=== Supplied text ===

[17O]Water and nitric oxide binding by protocatechuate 4,5-dioxygenase and catechol 2,3-dioxygenase. Evidence for binding of exogenous ligands to the active site Fe2+ of extradiol dioxygenases.

Pseudomonas testosteroni protocatechuate 4,5-dioxygenase and Pseudomonas putida catechol 2,3-dioxygenase (metapyrocatechase) catalyze extradiol-type oxygenolytic cleavage of the aromatic ring of their substrates. The essential active site Fe2+ of each enzyme binds nitric oxide (NO) to produce an EPR active complex with an electronic spin of S = 3/2. Hyperfine broadening of the EPR resonances of the nitrosyl complexes by 17O-enriched H2O shows that water is bound directly to the Fe2+ in the native enzymes, but is apparently displaced in substrate complexes. NO is not displaced by either substrates or inhibitors. The EPR spectra of several enzyme-inhibitor-NO complexes are different from those of enzyme-NO or enzyme-substrate-NO complexes and are found to be broadened by 17O-enriched water. The data show that at least 2 and perhaps 3 sites in the Fe ligation can be occupied by exogenous ligands. Furthermore, it is likely that substrates and inhibitors displace water by binding either at or near to the Fe in the nitrosyl complex. Nitric oxide binding is found to be substrate-dependent for each enzyme. Native catechol 2,3-dioxygenase exhibits KD values of 190 microM and 2.0 mM for NO binding in two types of independent sites. Only one type of site is observed in the catechol complex which exhibits a KD for NO of 3.4 microM. One type of NO binding site is observed for both the native and substrate complexed protocatechuate 4,5-dioxygenase with KD values of 360 and 3 microM, respectively. The presence of a specific site in the Fe coordination for NO which is modified in the substrate complex, suggests that O2 binding by the extradiol dioxygenases may also occur at the Fe.

=== Dataset entries ===

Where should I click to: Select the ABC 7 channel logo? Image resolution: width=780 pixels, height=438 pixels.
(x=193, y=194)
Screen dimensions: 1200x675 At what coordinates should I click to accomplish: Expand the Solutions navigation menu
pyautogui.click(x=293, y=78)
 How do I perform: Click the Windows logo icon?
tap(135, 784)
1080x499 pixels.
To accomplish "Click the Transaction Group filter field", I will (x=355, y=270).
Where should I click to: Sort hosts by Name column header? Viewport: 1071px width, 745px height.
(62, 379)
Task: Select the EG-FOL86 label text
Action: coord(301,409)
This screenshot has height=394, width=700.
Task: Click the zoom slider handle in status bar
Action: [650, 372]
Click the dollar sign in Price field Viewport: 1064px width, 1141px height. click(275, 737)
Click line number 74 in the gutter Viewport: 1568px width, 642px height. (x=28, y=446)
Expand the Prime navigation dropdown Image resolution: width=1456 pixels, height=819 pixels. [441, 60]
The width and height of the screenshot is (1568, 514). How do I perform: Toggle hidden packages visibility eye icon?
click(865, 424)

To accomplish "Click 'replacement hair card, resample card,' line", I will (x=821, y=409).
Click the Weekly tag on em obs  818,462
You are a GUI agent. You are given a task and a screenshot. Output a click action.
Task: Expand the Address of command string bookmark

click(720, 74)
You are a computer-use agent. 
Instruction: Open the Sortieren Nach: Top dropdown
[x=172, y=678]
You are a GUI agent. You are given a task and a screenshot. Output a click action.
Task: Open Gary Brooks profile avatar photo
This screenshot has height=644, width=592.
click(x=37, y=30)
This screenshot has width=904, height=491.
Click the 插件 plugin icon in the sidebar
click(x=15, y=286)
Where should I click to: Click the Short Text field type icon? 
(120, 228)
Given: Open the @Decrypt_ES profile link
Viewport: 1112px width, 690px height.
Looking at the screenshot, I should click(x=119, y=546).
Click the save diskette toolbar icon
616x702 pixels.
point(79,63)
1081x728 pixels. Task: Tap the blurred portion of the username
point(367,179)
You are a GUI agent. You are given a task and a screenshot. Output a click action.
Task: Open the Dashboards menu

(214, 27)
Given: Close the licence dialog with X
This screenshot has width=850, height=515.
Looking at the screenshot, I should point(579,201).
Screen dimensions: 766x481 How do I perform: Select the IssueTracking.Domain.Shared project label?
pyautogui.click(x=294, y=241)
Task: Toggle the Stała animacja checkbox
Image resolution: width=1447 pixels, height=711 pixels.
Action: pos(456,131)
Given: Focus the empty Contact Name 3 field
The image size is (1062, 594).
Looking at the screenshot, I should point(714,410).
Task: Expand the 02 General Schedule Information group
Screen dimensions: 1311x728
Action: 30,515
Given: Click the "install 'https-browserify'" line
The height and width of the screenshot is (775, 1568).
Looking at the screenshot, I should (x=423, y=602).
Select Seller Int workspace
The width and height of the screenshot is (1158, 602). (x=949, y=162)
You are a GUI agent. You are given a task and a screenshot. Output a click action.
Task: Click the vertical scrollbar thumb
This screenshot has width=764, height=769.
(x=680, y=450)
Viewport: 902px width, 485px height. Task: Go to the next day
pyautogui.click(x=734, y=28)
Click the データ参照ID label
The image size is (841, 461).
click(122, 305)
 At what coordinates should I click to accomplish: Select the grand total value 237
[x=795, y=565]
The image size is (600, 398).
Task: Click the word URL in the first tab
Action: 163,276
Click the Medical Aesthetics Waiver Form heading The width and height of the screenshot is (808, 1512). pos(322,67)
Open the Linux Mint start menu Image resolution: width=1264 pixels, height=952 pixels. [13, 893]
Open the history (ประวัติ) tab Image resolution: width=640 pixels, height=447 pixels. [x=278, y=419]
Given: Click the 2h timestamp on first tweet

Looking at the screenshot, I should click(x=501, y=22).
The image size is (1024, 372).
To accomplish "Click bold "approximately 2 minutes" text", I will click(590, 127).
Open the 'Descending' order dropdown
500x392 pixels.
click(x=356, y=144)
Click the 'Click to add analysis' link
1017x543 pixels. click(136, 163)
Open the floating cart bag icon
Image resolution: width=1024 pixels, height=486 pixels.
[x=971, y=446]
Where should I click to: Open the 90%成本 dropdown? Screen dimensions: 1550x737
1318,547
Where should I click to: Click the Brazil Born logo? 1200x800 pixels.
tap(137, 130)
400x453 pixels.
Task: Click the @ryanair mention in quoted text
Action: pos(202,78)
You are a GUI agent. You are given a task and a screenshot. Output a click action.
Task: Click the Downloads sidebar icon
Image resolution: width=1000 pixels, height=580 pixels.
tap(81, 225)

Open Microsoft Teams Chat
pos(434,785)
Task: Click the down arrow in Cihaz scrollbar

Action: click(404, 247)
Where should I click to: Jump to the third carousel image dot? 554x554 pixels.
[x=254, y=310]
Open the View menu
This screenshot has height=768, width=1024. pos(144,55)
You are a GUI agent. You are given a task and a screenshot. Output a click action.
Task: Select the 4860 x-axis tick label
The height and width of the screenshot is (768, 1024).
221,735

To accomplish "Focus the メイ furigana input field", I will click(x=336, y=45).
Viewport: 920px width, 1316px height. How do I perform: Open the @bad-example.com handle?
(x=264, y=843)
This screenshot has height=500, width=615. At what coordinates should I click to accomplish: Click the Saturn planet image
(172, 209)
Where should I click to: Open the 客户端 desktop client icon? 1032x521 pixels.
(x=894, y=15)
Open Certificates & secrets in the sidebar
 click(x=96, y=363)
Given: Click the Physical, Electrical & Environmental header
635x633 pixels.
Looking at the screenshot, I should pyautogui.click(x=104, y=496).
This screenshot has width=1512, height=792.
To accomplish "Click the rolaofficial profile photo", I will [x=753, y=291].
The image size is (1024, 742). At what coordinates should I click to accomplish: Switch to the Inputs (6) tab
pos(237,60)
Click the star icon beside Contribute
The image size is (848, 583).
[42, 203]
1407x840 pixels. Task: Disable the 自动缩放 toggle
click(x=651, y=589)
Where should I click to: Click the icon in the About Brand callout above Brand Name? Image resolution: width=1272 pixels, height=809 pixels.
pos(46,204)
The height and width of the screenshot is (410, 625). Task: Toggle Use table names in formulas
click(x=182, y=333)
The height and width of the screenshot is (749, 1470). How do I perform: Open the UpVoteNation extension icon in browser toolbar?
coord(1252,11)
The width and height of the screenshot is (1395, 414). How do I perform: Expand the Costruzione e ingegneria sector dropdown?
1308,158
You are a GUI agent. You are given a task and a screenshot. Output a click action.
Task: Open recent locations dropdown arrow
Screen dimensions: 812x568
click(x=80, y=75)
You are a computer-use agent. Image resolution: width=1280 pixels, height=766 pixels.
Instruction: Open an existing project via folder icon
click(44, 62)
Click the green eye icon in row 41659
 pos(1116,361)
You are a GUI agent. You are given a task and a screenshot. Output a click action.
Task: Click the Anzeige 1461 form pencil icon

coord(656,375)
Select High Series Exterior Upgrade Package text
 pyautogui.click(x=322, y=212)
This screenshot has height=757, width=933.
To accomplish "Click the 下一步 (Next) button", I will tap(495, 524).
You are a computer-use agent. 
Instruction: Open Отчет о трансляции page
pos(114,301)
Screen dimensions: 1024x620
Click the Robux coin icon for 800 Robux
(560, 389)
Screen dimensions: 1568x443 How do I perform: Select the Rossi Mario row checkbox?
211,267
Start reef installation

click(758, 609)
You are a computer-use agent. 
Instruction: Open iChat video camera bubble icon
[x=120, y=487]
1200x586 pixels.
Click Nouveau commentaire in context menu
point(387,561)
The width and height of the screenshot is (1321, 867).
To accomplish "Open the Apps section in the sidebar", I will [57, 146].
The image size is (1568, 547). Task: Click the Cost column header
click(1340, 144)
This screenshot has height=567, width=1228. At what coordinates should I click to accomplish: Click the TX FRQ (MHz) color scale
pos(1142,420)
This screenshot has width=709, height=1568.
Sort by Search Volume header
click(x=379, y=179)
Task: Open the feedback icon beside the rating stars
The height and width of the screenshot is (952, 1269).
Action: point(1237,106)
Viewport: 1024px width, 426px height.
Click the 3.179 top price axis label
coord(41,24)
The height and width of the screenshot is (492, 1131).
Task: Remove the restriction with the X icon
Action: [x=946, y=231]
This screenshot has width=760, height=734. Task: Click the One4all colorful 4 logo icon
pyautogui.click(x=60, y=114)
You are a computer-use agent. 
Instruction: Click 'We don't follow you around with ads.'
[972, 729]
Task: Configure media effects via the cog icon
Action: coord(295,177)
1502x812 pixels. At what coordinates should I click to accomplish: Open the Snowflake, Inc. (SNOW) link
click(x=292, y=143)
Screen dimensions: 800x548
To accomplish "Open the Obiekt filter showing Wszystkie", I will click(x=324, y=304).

===

Reproduce word for word the part of the dioxygenase abstract that opens with the words containing "[17O]Water and nitric" and closes with "of extradiol dioxygenases.". The listing is separate material and has no connection to the dioxygenase abstract.

[17O]Water and nitric oxide binding by protocatechuate 4,5-dioxygenase and catechol 2,3-dioxygenase. Evidence for binding of exogenous ligands to the active site Fe2+ of extradiol dioxygenases.